▶ **WHAT IS NEEDED**:
Reproduce every line that appears below, precisely and completely.

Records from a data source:
******************************
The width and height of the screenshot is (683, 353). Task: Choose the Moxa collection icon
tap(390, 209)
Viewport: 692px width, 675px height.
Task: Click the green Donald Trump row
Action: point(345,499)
******************************
▶ **RESULT**:
The width and height of the screenshot is (683, 353). Task: Choose the Moxa collection icon
tap(390, 209)
Viewport: 692px width, 675px height.
Task: Click the green Donald Trump row
Action: point(345,499)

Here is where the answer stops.